Batombe merupakan seni pertunjukan balas-membalas pantun. Yang menyampaikannya dengan cara mendendangkan dengan balas membalas pantun antara kaum laki-laki dan kaum perempuan yang berasal dari Nagari Abai, Kecamatan Sangir Batang Hari, Kabupaten Solok Selatan, Provinsi Sumatera Barat.
Sejarah Mula Batombe
Tradisi kesenian batombe bermula dari membangun Rumah Gadang / Besar. Konon, masyarakat dari Nagari Abai penduduknya masih sangat sunyi dan diselimuti beragam ancaman mulai dari beragam satwa liar serta cuaca di sekitar yang cukup buruk. Oleh karenanya masyarakat berinisiatif untuk membangun Rumah Gadang yang dapat ditempati bersama-sama. Tradisi Batombe tujuannya untuk memotivasi bagi pria dewasa agar kembali bersemangat menebang pohon ke hutan setelah usai makan siang. Dan Pohon yang ditebang tersebut akan diolah menjadi tonggak atau tiang besar, dan papan untuk membangun Rumah Gadang pertama di Nagari Abai. Rumah Gadang tersebut kini dikenal dengan nama Rumah Gadang 21 Ruang, rumah adat dengan ukuran paling panjang di Sumatera Barat.
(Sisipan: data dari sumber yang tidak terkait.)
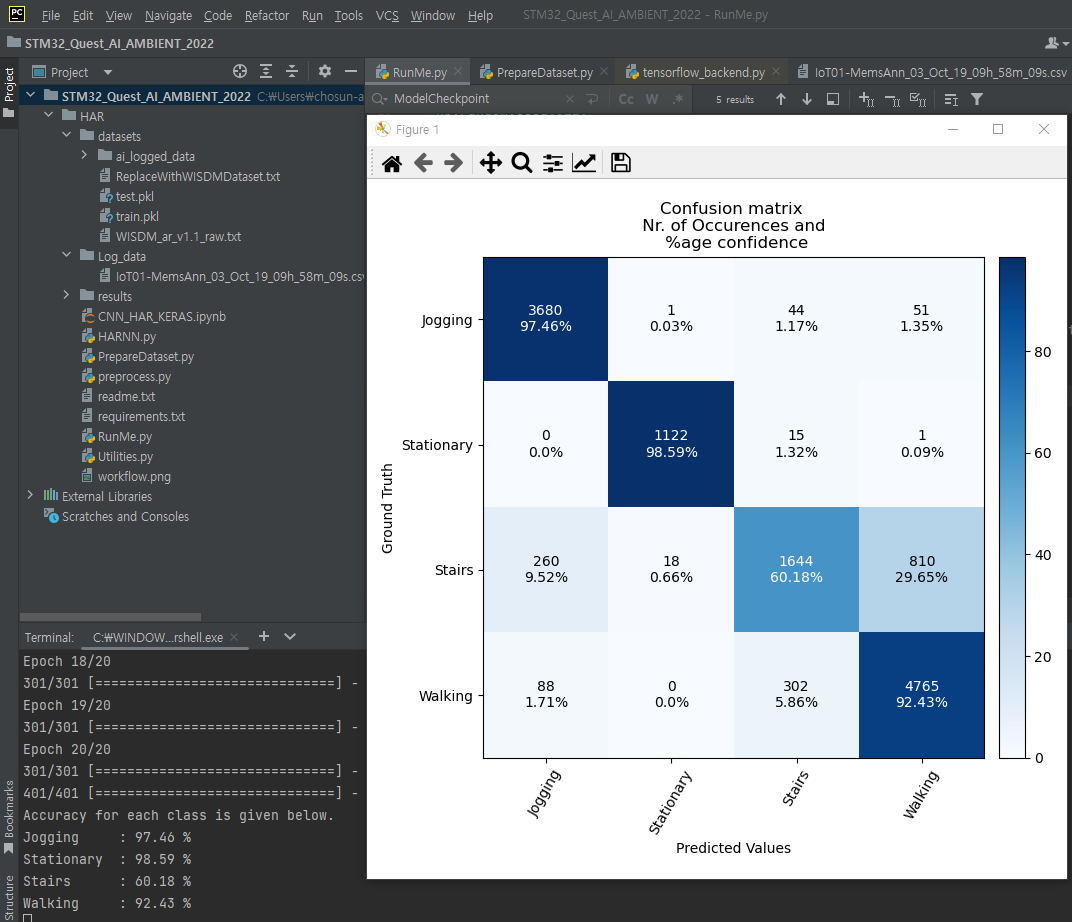This screenshot has width=1072, height=922.
Task: Activate the Zoom magnifier tool
Action: (521, 163)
Rumah tersebut berfungsi untuk menjaga keselamatan penduduk dari serbuan binatang buas rumah tersebut juga berfungsi sebagai tempat hunian keluarga, pembangunan Rumah Gadang tersebut juga diproyeksikan sebagai tempat pertemuan dan pusat pagelaran seni budaya.
BACA JUGA : Mengenal Adat Dan Budaya Suku Dani
Sebelum tradisi Batombe digelar, terlebih dahulu biasanya dilakukan penyembelihan seekor kerbau atau sapi minimal seekor kambing. Pelaksanaan tradisi Batombe tanpa menyembelih hewan ini dianggap melanggar aturan atau berutang secara adat. Hal ini juga sering dikaitkan dengan sebuah cerita turun-temurun dikalangan masyarakat Nagari Abai. Pada mulanya, sebatang pohon yang sudah dipilih akan dijadikan tiang Rumah Gadang 21 Ruang tidak bisa ditarik setelah ditebang. Namun, tatkala seekor kerbau disembelih, pohon tersebut bisa ditarik oleh beberapa penduduk Nagari Abai.
Meskipun sejak tahun 1960-an tidak ada lagi pembangunan rumah adat di Nagari Abai. Namun tradisi Batombe tetap eksis hingga saat ini. Masyarakat Nagari Abai berupaya menjaga dan melestarikan salah satu tradisi lisan Minang ini dengan cara menjadikannya sebagai media hiburan bagi masyarakat. Seperti pada pesta perkawinan, pengangkatan datuk, festival kebudayaan, penyambutan tamu khusus, dan ajang promosi pariwisata daerah.